Upon my arrival in Santa Rosalia, I felt very comfortable. The humble feel of this place charmed me instantly. It is an old mining town, established by the French in the late 19-century. There was an operational mine here until the 1980s when it was shut down for economic reasons. There are wooden French colonial houses squeezed in a little river valley that opens up to the seashore and it has a steel frame church, which is said to be designed by Gustave Eiffel.
The unique thing about this town is, that it was build for the mine. While the oceanfront promenade with public buildings is the centrepiece of a normal seaside town, the centrepiece of Santa Rosalia is a derelict processing plant, including a harbor, storage facilities, the remains of a railroad and many other, intriguing structures and machines that are left to deteriorate.
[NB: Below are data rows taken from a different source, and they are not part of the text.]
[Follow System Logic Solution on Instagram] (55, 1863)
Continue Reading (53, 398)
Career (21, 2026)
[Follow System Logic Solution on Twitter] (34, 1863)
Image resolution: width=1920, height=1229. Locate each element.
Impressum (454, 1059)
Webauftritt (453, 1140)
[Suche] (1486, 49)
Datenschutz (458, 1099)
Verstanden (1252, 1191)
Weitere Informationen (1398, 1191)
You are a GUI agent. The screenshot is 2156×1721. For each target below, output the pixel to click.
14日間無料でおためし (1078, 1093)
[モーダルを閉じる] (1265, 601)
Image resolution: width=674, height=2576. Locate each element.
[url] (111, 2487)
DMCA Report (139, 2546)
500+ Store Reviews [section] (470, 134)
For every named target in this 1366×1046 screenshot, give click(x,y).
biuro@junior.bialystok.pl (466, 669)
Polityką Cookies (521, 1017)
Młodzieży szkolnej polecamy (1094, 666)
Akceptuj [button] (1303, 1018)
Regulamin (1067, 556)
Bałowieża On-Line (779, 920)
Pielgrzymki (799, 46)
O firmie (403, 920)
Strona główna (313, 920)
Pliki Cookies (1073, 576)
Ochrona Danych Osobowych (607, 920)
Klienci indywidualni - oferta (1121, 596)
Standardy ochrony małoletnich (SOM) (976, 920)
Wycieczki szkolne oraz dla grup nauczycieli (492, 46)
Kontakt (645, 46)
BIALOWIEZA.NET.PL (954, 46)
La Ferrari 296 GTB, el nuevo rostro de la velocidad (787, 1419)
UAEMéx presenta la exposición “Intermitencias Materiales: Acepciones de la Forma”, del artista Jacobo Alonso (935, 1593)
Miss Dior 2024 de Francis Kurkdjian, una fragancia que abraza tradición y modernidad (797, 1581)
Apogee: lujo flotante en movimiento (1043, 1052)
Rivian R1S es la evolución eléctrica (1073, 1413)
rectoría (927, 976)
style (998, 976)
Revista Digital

Last night, I was sitting outside my room smoking a cigarette when an older Mexican appeared and sat down at the construction site next door. He greeted the neighbours and me, rolled a cigarette and we had a little conversation. It turned out that he was a former miner and so we spoke, in Spanish, about the town, the mine and the volcano. He told me that the mine was reopened this year and that they are mining copper, manganese and zinc. He also said that all of those resources were deposited by the ancient eruptions of the volcano “Las Tres Virgenes”. How lucky can you get? I want to take pictures and write a story about the people and the places that are influenced by volcanoes. And by a string of unforeseeable turns and twists I end up, unknowingly, in a town that is the direct result of my chosen volcano.
I decided to change my plan and to take a picture of a very special construction on the ocean promenade, instead of “Las Tres Virgenes” itself. Thereby I want to document a monument of the human endeavor to extract riches from the volcanoes, even in the remotest and unlikeliest of places!
By the way, yesterday I received a message that my driving license has finally arrived!